Sustainable work for health and job longevity
While improved public health in groups with high or middle socioeconomic status (e.g. educational level) permits many to work for more years, the gap is widening for less advantaged groups, such as those with only compulsory level education. Within manual jobs, individual health status and the challenges of physical demands exceed the physical capacity of many middle-aged, and with a low bargaining power, constitute major threats to job longevity. Artificial intelligence and digitization are also rapidly transforming the labour market, especially for low-mid grade (level) white-collar workers.
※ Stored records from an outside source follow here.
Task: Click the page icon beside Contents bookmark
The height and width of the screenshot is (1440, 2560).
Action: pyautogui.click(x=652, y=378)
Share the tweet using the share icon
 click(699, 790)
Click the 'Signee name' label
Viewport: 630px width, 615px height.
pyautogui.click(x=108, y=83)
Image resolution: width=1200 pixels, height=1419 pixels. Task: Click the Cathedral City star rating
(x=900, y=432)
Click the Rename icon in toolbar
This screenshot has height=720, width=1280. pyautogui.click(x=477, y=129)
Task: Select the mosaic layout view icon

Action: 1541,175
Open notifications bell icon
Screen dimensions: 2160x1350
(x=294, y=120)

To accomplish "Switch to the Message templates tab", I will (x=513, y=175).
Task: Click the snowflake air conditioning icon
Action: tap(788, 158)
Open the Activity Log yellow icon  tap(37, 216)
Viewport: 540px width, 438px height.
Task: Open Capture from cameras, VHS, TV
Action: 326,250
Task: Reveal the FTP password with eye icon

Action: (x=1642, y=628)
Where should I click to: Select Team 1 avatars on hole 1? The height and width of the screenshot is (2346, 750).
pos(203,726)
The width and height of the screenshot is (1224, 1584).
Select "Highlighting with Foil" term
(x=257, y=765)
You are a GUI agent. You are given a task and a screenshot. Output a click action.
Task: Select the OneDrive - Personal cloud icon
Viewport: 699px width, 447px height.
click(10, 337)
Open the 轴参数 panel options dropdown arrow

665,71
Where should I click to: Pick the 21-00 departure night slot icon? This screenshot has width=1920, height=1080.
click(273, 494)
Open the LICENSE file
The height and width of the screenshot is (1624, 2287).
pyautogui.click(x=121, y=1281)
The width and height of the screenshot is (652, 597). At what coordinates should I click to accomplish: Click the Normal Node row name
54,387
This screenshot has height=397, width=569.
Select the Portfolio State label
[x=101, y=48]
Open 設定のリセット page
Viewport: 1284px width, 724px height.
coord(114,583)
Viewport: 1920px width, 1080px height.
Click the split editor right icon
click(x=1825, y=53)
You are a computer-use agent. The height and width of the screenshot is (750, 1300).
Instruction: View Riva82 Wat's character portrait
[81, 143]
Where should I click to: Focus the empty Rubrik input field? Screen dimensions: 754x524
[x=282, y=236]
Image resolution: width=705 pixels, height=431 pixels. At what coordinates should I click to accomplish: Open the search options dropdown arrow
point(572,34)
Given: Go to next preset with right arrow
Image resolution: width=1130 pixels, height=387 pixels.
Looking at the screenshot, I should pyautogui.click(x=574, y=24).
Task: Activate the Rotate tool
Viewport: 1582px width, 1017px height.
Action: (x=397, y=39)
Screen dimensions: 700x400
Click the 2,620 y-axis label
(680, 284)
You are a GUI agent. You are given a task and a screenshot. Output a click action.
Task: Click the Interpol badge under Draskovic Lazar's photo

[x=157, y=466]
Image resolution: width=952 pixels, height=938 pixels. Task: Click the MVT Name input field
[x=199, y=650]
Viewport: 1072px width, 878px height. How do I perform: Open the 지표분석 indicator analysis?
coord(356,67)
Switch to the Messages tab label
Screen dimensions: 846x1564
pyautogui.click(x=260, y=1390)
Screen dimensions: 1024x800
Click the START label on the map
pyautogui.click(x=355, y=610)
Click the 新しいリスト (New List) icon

Young workers often have insecure job contracts, while older workers may have a permanent position but have a fear of leaving a safe position for a new one, and ultimately may be forced to leave their job when they are unable to meet the demands.
Current economic incentives to prolong working life – often combined with more restrictive unemployment and disability benefits – may overall increase work participation but may also decrease sustainability in the more disadvantaged part of the labour market.
Recent research suggests that unemployment is the most important factor behind lost working years among workers with less education, and that primary prevention focused on the work environment rather than individual health promotion (lifestyle habits), will enhance sustainability together with inclusive welfare systems. Resilience, or reduced vulnerability, in the workforce on a macro- and workplace level can be achieved by well-established societal measures.